JAKARTA, SAWIT INDONESIA – Gabungan Pengusaha Kelapa Sawit Indonesia (GAPKI) mendukung Undang-Undang No.11 Tahun 2020 tentang Cipta Kerja dalam rangka menjamin investasi dan kepastian usaha bagi industri sawit. Tujuan UU Cipta Kerja diharapkan dapat terwakili dalam produk regulasi turunannya.
“Peraturan pemerintah (UU Cipta Kerja) memerlukan pengaturan detil di dalam aturan menteri. Tujuannya tidak terjadi multitafsir dan berikan kepastian berusaha,” ujar Ketua Umum Gabungan Pengusaha Kelapa Sawit Indonesia (GAPKI) Joko Supriyono dalam silaturahmi Ulangtahun GAPKI ke-40 bersama pemimpin media massa, Jakarta, Kamis (4 Maret 2021).

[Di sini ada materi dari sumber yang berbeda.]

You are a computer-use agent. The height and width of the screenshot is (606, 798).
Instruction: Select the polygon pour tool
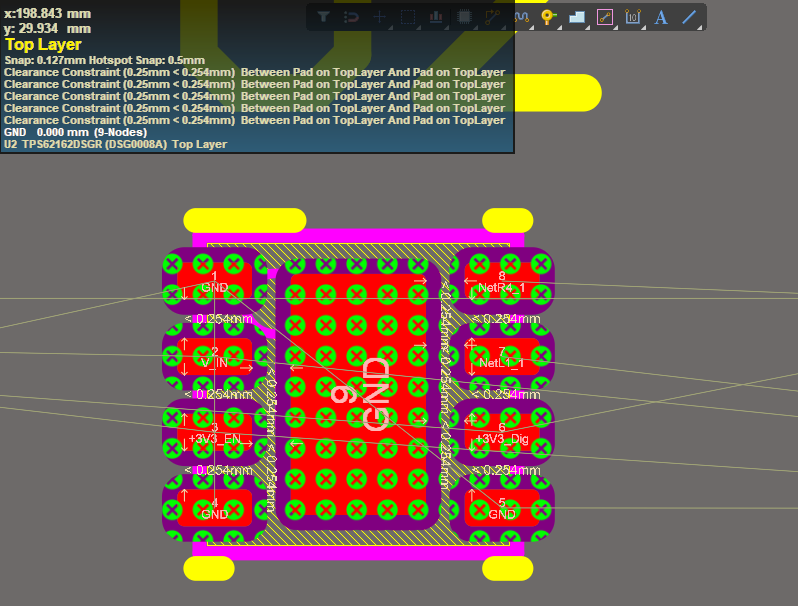coord(576,17)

Ada enam PP turunan UU Cipta Kerja yang terkait dengan industri sawit yaitu PP 20/2021 tentang penertiban kawasan dan tanah terlantar, PP 22/2021 tentang perlindungan dan pengelolaan lingkungan hidup, PP 23/2021 tentang penyelenggaraan kehutanan, PP 24/2021 tentang tata cara pengenaan sanksi administratif dan tata cara penerimaan negara bukan pajak yang berasal dari denda administratif di bidang kehutanan, PP 26/2021 tentang penyelenggaraan bidang pertanian, dan PP 43/2021 tentang penyelesaian ketidaksesuaian antara tata ruang dengan kawasan hutan, izin dan/atau hak atas tanah.
“Memang perlu pengaturan detail tentang penetapan tanah terlantar, pengaturan penetapan denda lingkup kehutanan, pengaturan strict liability dan kearifan lokal, penyelesaian tumpang tindih dengan kawasan hutan, dan juga kewajiban memfasilitasi pembangunan kebun masyarakat,” kata Joko Supriyono.
Pada 2020, Gabungan Pengusaha Kelapa Sawit Indonesia (Gapki) mencatat volume ekspor sawit mencapai 34 juta ton. Sebagian besar ekspor sawit sudah didominasi oleh produk-produk hilir, sedangkan untuk produk hulu (CPO) hanya sekitar 7,1 juta ton.